Потом Сергею удалось познакомиться сразу с тремя иностранцами: англичанкой Кэтрин, норвежцем Янсоном и американцем, который назвал себя как-то длинно и непонятно. Стремясь снискать расположение новых знакомых, Сергей рассказал им парочку довольно старых антисоветских анекдотов. Янсон сдержанно рассмеялся, американец не повел и ухом, видимо, не понял Сергея, а Кэтрин, посмеявшись, заметила, что такое говорить опасно. Три дня Сергей был для них добровольным гидом. Пришлось быстро изучить путеводитель по Ленинграду — надо же было показать свою эрудицию. Это обошлось «двойкой» по лабораторной работе. Сергей убегал с занятий. На четвертый день новые знакомые уехали, на прощание посидели в ресторане «Астория». Сергей предложил вести переписку. Кэтрин и Янсон охотно согласились, а американец отказался наотрез, заявив, что он работает в области атомной энергии и им запрещено переписываться с иностранцами, особенно с русскими.

На память остались два номера журнала «Лайф», мундштук Янсона и автоматический карандаш Кэтрин. С ней и Янсоном завязалась устойчивая переписка. Кэтрин ничего особенно интересного не писала. Янсон присылал вырезки из американских и английских газет, где сообщалось о жизни в Советском Союзе.
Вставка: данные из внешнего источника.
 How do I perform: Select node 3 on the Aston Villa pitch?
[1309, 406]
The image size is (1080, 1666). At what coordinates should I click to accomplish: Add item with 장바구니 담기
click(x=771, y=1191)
Несколько дней Сергей был гидом Джека. Тот сказал, что служит в экспедиционных войсках, приехал туристом. Анекдоты выслушивал с удовольствием и хохотал во все горло. Потом он познакомил Сергея с супругами Старк. Худенькая чистенькая женщина с сединой на висках и такой же сухонький муж. Они приехали на своей машине. Старк был одним из директоров компании жевательных резинок в Чикаго. Старков в основном интересовали церкви. Целых пять дней Сергей колесил с ними по городу, они фотографировали, миссис Старк что-то долго и тщательно записывала в маленькую книжечку мелким ровным почерком, кормили Сергея обедами в ресторанах и на прощание подарили коробку жевательной резинки, галстук, банку кока-колы и две миссионерские книжки о христианстве. Миссис Старк обещала прислать посылку, но слово свое не сдержала, и адреса они не оставили.
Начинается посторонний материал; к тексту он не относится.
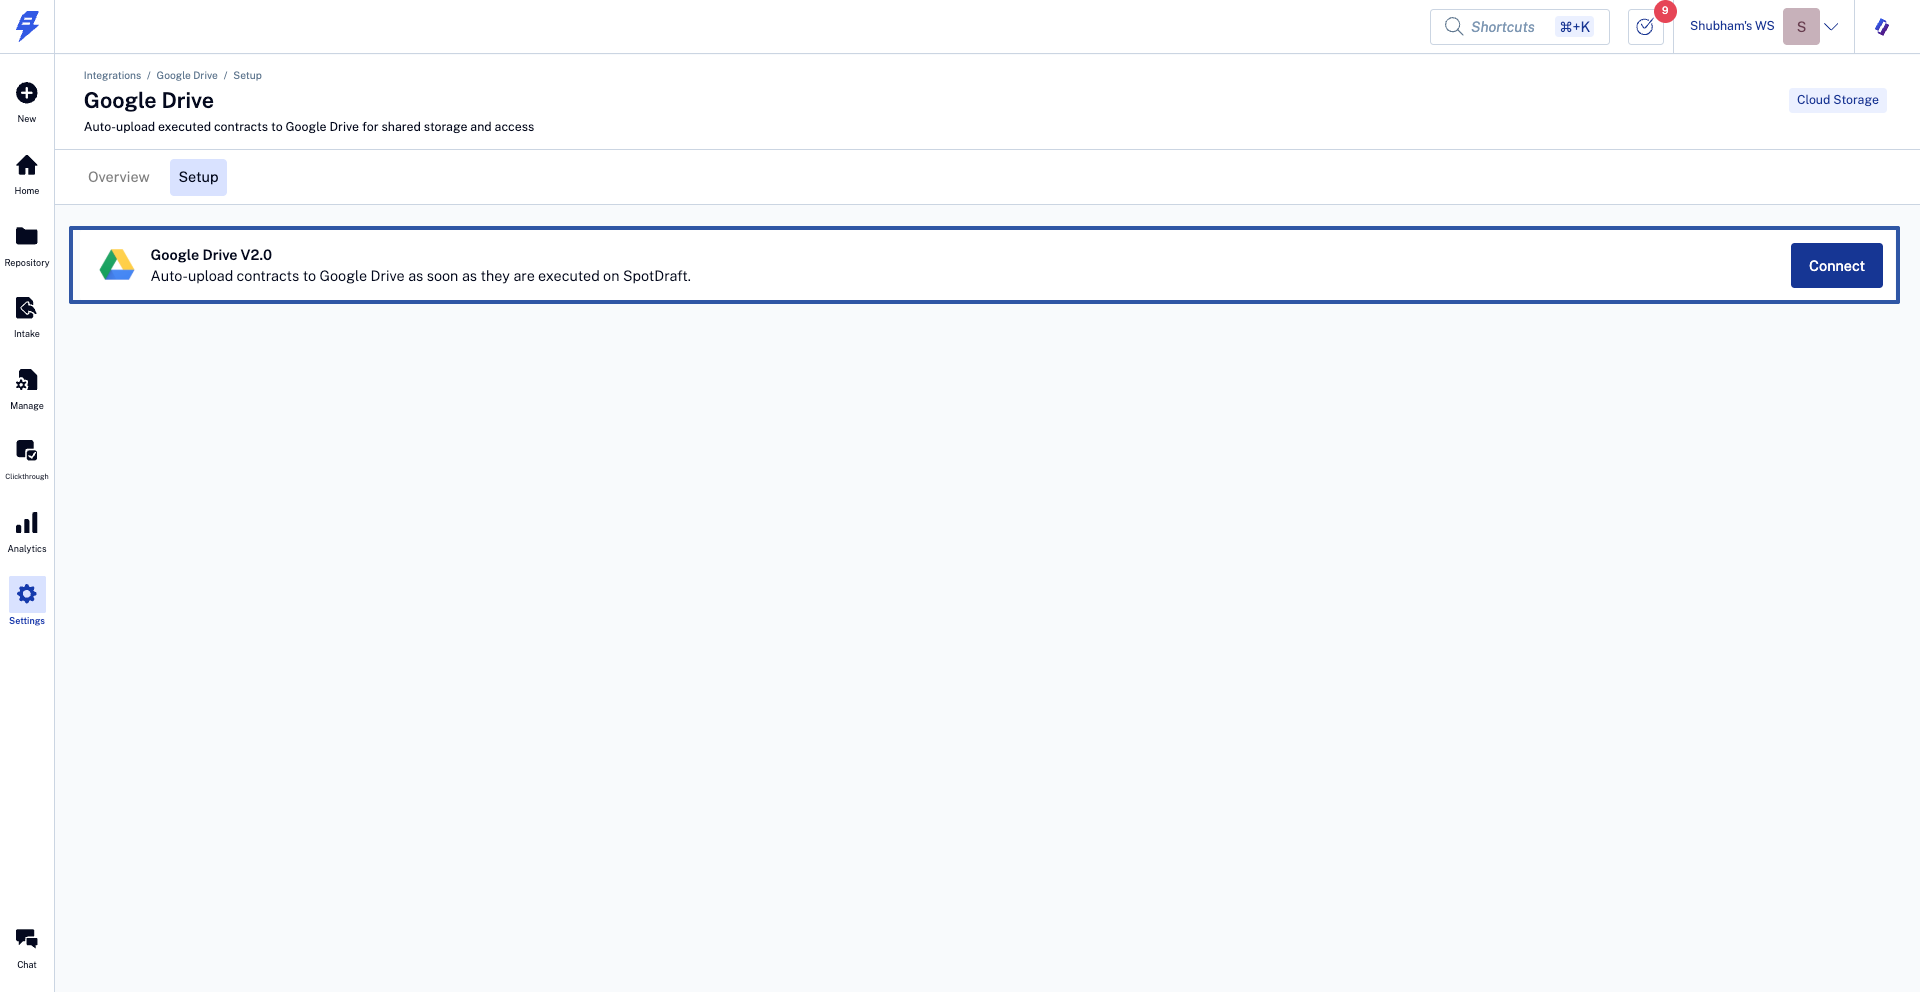Screen dimensions: 1920x992
Task: Click the pen icon at top right
Action: coord(1882,27)
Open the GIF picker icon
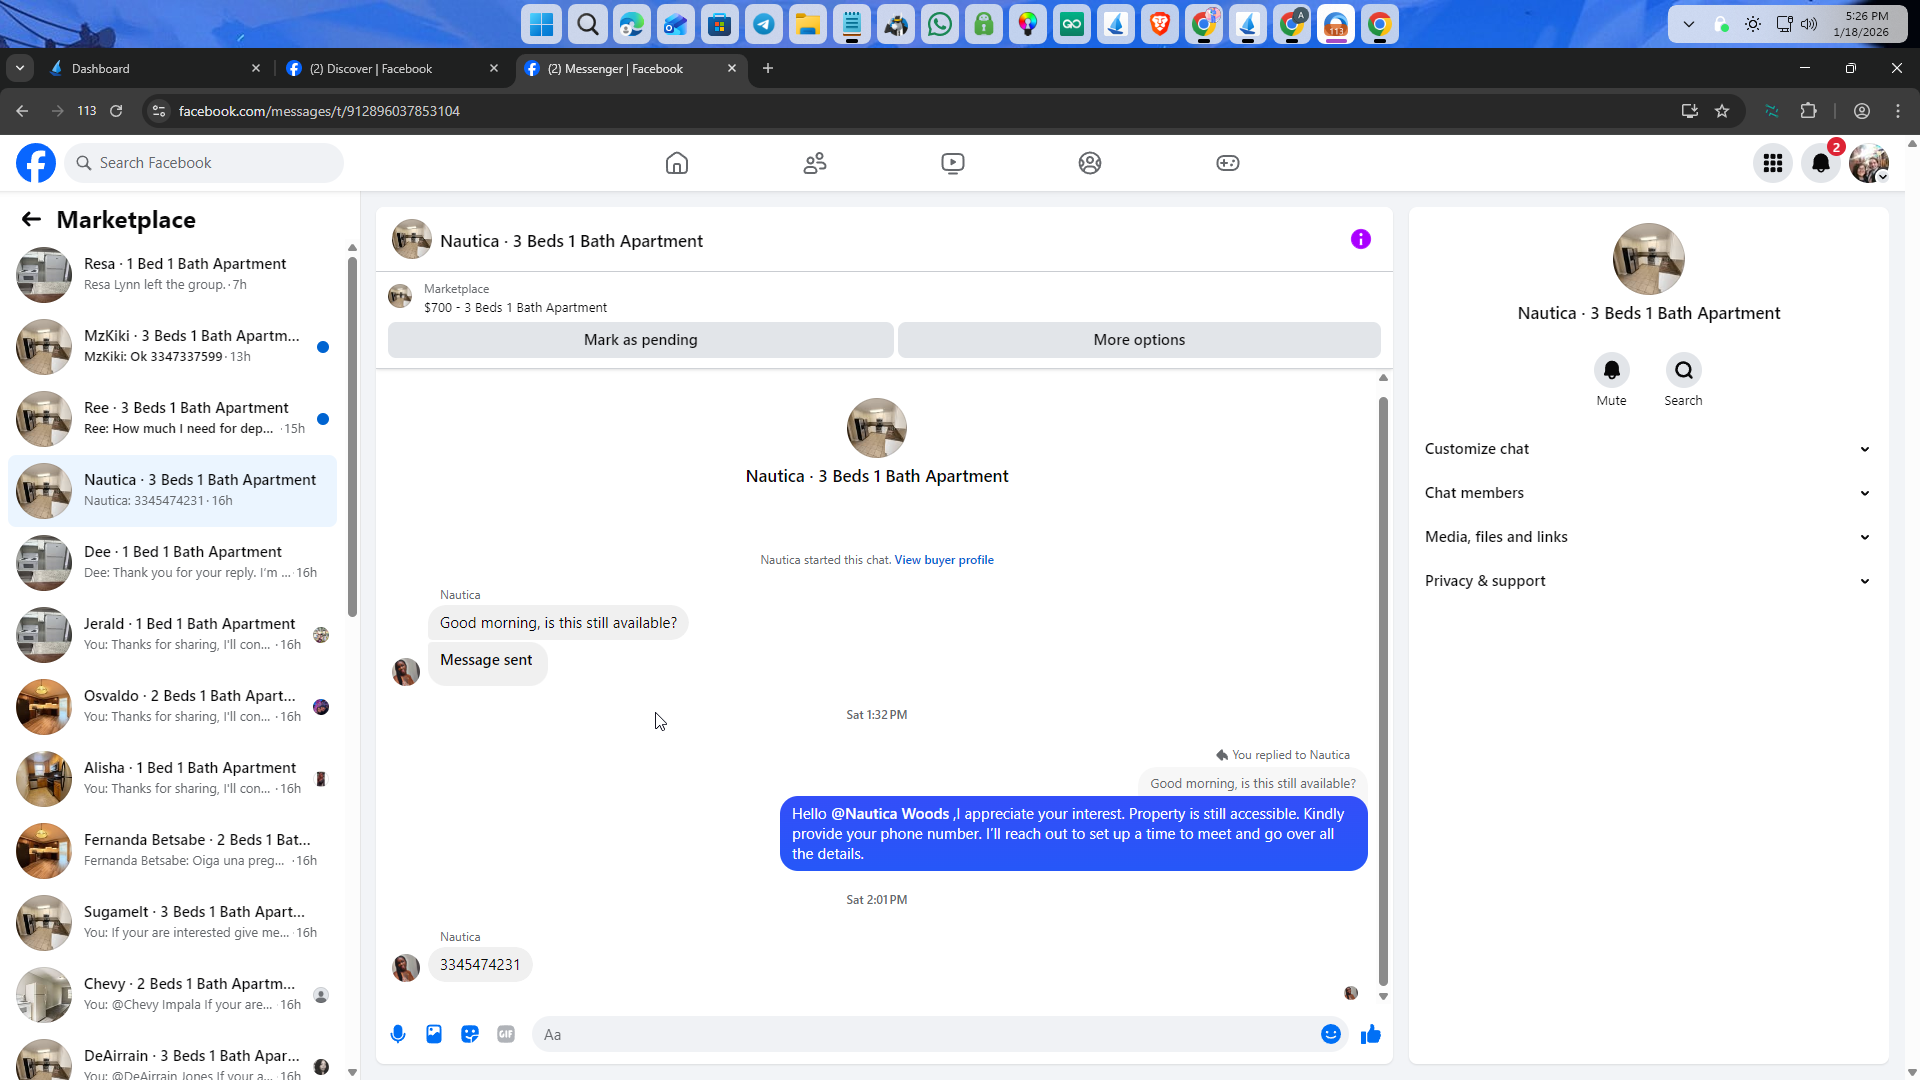The image size is (1920, 1080). coord(506,1034)
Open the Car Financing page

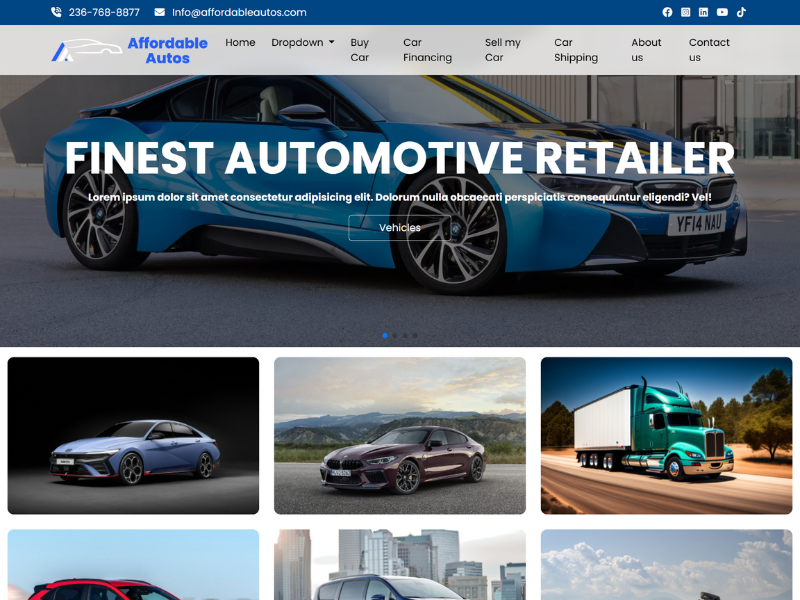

И вот теперь, услышав от Бориса, что в Ленинград приедет некий Митчелл, Сергей стал каждый вечер болтаться у «Астории» и «Европейской». Он встретил Митчелла в Русском музее, тот рассматривал «Гибель Помпеи». На нем был ярко-красный джемпер с причудливыми черно-белыми узорами. Разговорились, посидели на скамейке перед музеем. Митчелл интересовался всем: и ценами на продукты, и уборкой улиц, попросил познакомить с преподавателями и студентами. Сергей ответил, что сейчас все студенты и преподаватели отправлены на сельскохозяйственные работы.

— А вы почему здесь?

— Выпускные курсы не трогают.

Митчелл подумал-подумал и четко не то произнес, не то спросил:

— Барщина...

— Во-во, точно-точно. Вы правильно подметили, — встрепенулся Сергей и тотчас рассказал свои заезженные анекдоты.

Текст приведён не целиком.